··· Exercise inputs ···
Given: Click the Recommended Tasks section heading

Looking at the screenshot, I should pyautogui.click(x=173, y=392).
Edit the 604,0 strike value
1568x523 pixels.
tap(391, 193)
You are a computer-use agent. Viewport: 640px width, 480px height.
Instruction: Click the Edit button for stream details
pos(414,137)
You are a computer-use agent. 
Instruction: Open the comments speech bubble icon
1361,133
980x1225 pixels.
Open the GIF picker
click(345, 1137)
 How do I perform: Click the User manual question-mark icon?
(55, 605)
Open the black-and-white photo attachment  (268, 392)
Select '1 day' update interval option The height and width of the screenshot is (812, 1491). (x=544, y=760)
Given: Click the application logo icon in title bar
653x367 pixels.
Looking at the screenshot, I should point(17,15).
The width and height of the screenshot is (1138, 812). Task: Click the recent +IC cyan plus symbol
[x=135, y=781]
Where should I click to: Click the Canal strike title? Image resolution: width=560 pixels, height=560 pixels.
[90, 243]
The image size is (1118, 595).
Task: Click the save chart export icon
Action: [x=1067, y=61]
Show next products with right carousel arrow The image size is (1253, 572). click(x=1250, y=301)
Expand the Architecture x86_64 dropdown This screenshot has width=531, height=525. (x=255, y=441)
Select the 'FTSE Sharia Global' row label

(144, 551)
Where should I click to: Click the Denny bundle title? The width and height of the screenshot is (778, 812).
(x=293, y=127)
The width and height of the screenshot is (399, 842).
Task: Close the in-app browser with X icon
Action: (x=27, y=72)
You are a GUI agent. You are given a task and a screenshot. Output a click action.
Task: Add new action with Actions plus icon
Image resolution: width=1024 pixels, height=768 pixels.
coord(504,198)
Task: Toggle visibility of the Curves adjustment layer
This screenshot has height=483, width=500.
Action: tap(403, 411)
···
Required action: Could you restate every entry above word for word?

Your response:
Given: Click the Recommended Tasks section heading

Looking at the screenshot, I should pyautogui.click(x=173, y=392).
Edit the 604,0 strike value
1568x523 pixels.
tap(391, 193)
You are a computer-use agent. Viewport: 640px width, 480px height.
Instruction: Click the Edit button for stream details
pos(414,137)
You are a computer-use agent. 
Instruction: Open the comments speech bubble icon
1361,133
980x1225 pixels.
Open the GIF picker
click(345, 1137)
 How do I perform: Click the User manual question-mark icon?
(55, 605)
Open the black-and-white photo attachment  (268, 392)
Select '1 day' update interval option The height and width of the screenshot is (812, 1491). (x=544, y=760)
Given: Click the application logo icon in title bar
653x367 pixels.
Looking at the screenshot, I should point(17,15).
The width and height of the screenshot is (1138, 812). Task: Click the recent +IC cyan plus symbol
[x=135, y=781]
Where should I click to: Click the Canal strike title? Image resolution: width=560 pixels, height=560 pixels.
[90, 243]
The image size is (1118, 595).
Task: Click the save chart export icon
Action: [x=1067, y=61]
Show next products with right carousel arrow The image size is (1253, 572). click(x=1250, y=301)
Expand the Architecture x86_64 dropdown This screenshot has width=531, height=525. (x=255, y=441)
Select the 'FTSE Sharia Global' row label

(144, 551)
Where should I click to: Click the Denny bundle title? The width and height of the screenshot is (778, 812).
(x=293, y=127)
The width and height of the screenshot is (399, 842).
Task: Close the in-app browser with X icon
Action: (x=27, y=72)
You are a GUI agent. You are given a task and a screenshot. Output a click action.
Task: Add new action with Actions plus icon
Image resolution: width=1024 pixels, height=768 pixels.
coord(504,198)
Task: Toggle visibility of the Curves adjustment layer
This screenshot has height=483, width=500.
Action: tap(403, 411)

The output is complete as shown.